In March 2004, Rice declined to testify before the National Commission on Terrorist Attacks Upon the United States (the 9/11 Commission). The White House claimed executive privilege under constitutional separation of powers and cited past tradition. Under pressure, Bush agreed to allow her to testify so long as it did not create a precedent of presidential staff being required to appear before United States Congress when so requested. Her appearance before the commission on April 8, 2004, was accepted by the Bush administration in part because she was not appearing directly before Congress. She thus became the first sitting National Security Advisor to testify on matters of policy.

In April 2007, Rice rejected, on grounds of executive privilege, a House subpoena regarding the prewar claim that Iraq sought yellowcake uranium from Niger.

In October 2003, Rice was named to run the Iraq Stabilization Group, to “quell violence in Iraq and Afghanistan and to speed the reconstruction of both countries.” By May 2004, The Washington Post reported that the council had become virtually nonexistent.
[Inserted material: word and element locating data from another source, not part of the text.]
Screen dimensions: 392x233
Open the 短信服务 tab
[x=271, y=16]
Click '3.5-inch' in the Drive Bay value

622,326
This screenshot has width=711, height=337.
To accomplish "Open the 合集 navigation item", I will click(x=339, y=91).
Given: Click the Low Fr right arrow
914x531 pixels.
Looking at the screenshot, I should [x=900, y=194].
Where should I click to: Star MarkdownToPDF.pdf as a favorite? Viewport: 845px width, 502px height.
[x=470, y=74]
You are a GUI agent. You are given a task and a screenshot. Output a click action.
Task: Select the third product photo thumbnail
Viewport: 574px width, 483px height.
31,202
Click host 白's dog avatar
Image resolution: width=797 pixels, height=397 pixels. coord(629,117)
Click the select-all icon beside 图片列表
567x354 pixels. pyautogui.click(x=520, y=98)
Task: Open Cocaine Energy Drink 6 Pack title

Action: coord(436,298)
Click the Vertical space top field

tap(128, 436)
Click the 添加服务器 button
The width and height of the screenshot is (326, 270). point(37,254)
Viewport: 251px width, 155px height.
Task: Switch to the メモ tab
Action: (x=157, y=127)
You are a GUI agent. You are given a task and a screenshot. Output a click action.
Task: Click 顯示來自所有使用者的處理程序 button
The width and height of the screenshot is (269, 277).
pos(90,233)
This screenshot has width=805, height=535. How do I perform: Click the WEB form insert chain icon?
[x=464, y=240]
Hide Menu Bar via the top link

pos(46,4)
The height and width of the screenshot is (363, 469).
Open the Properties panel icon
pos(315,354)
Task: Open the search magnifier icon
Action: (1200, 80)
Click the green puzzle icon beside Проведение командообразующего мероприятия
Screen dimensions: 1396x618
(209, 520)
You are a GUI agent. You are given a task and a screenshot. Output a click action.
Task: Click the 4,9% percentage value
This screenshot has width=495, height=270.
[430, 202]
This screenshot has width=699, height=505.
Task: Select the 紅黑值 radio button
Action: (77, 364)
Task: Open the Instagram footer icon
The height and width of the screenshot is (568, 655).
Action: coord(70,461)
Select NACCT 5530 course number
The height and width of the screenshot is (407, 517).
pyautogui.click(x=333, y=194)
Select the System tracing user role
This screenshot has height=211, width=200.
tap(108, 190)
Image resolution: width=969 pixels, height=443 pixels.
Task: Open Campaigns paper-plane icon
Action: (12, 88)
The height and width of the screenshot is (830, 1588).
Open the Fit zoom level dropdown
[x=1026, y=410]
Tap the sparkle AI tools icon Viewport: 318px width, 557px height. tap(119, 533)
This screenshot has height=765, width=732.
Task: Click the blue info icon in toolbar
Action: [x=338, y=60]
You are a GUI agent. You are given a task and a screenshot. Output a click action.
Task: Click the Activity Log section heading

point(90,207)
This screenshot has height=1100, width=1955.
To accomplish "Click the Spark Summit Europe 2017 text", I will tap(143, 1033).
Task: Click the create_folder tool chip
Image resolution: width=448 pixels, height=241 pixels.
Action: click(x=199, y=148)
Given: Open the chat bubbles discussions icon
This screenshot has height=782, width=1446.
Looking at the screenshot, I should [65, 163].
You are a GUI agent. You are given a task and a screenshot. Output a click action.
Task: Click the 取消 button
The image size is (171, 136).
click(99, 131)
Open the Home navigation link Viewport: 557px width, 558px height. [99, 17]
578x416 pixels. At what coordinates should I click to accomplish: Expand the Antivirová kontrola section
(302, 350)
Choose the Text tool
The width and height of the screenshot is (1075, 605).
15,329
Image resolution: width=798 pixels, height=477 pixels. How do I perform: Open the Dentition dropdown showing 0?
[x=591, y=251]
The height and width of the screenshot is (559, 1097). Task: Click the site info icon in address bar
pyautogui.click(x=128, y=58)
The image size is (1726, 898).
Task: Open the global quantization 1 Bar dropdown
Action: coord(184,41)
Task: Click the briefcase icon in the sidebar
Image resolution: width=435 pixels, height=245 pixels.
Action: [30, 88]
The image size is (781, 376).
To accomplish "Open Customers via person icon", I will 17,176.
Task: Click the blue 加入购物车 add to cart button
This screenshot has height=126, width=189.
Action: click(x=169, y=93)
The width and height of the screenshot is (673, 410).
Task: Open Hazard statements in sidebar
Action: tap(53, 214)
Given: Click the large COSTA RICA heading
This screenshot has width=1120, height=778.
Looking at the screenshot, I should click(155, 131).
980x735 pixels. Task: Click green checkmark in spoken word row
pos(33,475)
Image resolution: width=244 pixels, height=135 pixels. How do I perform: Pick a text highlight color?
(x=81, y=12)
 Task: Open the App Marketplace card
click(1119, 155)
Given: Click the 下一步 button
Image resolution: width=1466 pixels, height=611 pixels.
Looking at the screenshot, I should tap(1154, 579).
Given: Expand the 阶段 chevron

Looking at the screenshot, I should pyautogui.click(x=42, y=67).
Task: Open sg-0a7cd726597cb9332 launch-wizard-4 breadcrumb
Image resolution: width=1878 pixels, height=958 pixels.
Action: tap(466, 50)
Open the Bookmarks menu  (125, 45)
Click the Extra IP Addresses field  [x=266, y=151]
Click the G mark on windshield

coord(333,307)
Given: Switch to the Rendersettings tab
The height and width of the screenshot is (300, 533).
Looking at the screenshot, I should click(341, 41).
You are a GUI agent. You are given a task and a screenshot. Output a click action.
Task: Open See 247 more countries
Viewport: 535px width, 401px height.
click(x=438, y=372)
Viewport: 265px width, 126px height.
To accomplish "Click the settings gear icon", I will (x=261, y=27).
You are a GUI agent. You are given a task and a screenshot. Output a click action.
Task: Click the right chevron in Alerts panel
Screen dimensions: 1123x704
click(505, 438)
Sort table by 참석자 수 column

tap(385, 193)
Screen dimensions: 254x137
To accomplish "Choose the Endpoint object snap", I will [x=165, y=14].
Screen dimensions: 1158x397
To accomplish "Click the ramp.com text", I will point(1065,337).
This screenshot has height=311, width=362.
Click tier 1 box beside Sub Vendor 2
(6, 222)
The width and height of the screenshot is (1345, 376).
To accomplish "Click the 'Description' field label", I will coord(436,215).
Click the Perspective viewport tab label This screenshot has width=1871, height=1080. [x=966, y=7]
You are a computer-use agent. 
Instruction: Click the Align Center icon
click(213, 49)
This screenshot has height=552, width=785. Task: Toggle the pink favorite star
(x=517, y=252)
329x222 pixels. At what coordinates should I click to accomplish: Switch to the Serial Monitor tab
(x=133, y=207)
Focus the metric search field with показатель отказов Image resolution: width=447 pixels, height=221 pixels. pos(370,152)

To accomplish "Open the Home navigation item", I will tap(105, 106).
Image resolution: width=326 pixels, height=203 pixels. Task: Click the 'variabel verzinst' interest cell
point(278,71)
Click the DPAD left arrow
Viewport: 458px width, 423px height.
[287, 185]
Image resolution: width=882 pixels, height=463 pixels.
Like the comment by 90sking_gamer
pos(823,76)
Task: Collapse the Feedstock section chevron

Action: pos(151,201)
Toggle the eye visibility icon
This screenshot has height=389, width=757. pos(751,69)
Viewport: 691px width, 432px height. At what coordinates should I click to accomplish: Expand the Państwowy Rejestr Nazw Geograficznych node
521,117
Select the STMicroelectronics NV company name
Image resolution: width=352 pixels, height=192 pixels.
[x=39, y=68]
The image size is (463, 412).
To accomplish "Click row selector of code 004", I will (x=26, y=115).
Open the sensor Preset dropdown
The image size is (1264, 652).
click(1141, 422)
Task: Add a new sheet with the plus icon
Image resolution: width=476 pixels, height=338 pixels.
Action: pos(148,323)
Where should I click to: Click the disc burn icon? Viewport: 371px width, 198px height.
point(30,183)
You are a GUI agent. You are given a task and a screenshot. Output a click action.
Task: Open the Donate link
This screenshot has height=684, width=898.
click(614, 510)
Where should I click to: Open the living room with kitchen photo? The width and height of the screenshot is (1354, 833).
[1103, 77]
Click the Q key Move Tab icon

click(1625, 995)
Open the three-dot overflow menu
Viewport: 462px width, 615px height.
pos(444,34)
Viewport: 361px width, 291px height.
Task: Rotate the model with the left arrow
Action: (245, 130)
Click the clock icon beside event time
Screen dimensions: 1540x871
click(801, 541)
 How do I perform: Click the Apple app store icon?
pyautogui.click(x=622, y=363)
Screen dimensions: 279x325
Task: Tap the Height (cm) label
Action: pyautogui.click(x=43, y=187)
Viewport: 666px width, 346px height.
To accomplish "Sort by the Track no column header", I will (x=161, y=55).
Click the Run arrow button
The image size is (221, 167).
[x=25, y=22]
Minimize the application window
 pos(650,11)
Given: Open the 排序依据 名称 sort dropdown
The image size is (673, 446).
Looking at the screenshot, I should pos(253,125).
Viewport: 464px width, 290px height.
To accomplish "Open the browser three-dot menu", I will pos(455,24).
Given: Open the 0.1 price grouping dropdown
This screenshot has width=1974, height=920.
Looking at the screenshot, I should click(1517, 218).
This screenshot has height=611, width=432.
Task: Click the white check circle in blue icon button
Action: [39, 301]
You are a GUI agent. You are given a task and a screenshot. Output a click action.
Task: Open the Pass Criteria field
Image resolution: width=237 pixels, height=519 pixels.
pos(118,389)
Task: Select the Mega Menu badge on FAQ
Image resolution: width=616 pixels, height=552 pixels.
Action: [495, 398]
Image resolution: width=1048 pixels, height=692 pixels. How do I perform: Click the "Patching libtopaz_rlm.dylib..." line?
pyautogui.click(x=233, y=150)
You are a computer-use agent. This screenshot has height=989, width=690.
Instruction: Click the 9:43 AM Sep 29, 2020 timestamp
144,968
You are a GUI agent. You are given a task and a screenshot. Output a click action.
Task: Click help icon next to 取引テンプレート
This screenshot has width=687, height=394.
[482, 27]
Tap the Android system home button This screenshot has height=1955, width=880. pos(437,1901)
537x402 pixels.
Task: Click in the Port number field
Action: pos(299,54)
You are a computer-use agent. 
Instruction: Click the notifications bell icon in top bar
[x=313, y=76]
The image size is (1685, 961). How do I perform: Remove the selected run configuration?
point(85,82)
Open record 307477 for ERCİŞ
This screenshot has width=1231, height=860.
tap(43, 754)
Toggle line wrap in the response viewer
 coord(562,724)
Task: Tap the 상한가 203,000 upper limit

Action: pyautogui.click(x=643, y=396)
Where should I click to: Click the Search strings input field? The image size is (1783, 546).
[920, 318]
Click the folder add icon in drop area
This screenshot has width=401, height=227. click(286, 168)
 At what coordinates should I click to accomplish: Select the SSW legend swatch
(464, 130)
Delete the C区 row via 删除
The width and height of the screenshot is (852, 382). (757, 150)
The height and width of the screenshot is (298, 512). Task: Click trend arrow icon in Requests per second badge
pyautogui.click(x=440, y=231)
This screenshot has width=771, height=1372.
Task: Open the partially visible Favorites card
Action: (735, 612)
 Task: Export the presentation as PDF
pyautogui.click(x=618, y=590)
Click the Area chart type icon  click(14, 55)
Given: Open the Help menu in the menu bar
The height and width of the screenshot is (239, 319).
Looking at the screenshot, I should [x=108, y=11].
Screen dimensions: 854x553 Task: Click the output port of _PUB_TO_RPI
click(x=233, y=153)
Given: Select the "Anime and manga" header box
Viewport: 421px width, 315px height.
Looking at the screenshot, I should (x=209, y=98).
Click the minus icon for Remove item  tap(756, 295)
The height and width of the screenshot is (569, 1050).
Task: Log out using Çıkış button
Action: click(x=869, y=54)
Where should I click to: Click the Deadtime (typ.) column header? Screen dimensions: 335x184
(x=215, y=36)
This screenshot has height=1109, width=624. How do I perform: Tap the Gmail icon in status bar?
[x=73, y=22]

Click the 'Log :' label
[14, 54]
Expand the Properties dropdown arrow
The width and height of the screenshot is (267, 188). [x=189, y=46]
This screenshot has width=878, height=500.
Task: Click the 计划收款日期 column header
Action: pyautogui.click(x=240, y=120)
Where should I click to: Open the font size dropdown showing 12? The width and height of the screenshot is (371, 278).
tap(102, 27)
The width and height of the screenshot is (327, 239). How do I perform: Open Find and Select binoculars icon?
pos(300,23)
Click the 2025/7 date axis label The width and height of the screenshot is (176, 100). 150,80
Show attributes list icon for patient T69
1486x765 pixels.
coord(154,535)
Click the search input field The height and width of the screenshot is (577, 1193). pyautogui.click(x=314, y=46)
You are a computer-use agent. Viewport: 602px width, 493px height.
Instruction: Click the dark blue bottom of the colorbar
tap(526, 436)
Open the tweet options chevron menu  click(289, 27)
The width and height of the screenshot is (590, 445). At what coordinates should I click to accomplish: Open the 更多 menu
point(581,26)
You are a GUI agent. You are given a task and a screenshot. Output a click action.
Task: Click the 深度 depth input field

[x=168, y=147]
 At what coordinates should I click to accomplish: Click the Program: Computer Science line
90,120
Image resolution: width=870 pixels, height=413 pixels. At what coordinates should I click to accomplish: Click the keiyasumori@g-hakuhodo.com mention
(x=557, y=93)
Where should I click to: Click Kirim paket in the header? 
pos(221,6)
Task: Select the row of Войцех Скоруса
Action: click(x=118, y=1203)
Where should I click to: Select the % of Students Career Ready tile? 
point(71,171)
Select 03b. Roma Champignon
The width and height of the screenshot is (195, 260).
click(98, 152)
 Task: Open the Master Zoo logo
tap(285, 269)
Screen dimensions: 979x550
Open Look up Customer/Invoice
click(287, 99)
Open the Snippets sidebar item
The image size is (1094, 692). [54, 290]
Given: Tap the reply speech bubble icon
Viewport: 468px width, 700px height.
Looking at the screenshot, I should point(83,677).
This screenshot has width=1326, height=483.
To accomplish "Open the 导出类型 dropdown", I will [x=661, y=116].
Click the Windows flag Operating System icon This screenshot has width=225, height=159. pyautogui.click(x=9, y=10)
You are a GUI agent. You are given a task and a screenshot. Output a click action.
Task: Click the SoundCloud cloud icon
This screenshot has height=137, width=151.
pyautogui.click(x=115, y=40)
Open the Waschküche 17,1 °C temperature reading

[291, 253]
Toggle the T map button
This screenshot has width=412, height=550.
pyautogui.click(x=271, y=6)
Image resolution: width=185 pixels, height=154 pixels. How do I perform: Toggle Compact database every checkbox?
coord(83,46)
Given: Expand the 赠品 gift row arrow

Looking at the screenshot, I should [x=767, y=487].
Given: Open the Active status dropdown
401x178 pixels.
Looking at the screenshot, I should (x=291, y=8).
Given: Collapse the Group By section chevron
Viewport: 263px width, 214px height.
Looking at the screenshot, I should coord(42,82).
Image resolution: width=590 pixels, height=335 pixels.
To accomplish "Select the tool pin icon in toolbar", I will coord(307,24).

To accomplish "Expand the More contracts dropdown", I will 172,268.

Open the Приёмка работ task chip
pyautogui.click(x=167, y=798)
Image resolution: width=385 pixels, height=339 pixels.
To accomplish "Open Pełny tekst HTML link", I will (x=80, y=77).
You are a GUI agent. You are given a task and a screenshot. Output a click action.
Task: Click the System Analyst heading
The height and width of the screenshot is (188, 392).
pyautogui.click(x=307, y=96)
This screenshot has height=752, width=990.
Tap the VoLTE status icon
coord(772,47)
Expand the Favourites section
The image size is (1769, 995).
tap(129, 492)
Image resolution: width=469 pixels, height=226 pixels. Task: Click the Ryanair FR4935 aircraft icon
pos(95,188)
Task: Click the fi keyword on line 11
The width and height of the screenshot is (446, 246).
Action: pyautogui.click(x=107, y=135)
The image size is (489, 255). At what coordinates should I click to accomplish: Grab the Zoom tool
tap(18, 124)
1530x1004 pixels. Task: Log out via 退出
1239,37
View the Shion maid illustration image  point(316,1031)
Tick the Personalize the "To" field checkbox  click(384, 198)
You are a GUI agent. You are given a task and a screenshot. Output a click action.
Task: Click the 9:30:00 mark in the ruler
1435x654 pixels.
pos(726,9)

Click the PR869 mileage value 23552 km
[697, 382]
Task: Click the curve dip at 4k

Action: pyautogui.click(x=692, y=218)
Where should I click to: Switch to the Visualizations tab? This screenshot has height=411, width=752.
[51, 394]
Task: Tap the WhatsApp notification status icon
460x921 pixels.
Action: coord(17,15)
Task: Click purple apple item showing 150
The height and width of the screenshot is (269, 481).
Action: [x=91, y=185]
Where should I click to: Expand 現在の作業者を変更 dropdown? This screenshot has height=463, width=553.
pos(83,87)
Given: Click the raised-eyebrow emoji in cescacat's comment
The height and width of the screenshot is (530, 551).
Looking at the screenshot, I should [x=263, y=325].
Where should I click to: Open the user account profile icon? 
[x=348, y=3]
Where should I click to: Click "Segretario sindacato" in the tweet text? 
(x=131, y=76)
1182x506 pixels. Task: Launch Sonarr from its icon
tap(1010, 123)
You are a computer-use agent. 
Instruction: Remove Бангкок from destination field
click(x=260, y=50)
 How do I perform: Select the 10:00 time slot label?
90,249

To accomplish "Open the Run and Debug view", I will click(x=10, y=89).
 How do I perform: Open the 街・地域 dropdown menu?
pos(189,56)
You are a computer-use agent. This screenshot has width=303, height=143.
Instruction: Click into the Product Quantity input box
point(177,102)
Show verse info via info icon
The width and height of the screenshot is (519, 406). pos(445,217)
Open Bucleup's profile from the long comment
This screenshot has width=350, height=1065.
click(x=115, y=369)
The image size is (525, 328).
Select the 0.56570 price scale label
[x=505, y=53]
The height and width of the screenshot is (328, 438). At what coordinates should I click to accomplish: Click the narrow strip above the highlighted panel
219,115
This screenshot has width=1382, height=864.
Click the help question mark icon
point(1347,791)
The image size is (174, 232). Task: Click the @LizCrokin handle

Leading up to the 2004 presidential election, Rice became the first National Security Advisor to campaign for an incumbent president. She stated that while: “Saddam Hussein had nothing to do with the actual attacks on America, Saddam Hussein’s Iraq was a part of the Middle East that was festering and unstable, and was part of the circumstances that created the problem on September 11.”

In August 2012, Rice and South Carolina businesswoman Darla Moore became the first women to (simultaneously) become members of the Augusta National Golf Club, located in Augusta, Georgia. The event was monumental. The club, which opened in 1933, had infamously been known for its all-male membership and repeated failure to admit women.

Just a few weeks later, on August 29, 2012, Rice attended the Republican National Convention in Tampa, Florida, showing her support for the Republican Party’s 2012 election candidates, Mitt Romney and Paul Ryan. Rice delivered a riveting speech on the second day of the convention, spurring positive media attention: “I think my father thought I might be president of the United States. I think he would’ve been satisfied with secretary of state. I’m a foreign policy person and to have a chance to serve my country as the nation’s chief diplomat at a time of peril and consequence, that was enough,” she said, adding that her future plans focus on being an educator, not a politician.

 

Awards & Achievements

She was presented with the U.S. Senator John Heinz Award for Greatest Public Service by an Elected or Appointed Official in 2003 by Jefferson Awards.

She received the U.S. Air Force Academy’s 2009 Thomas D. White National Defense Award for contributions to the defense and security of the United States in 2010.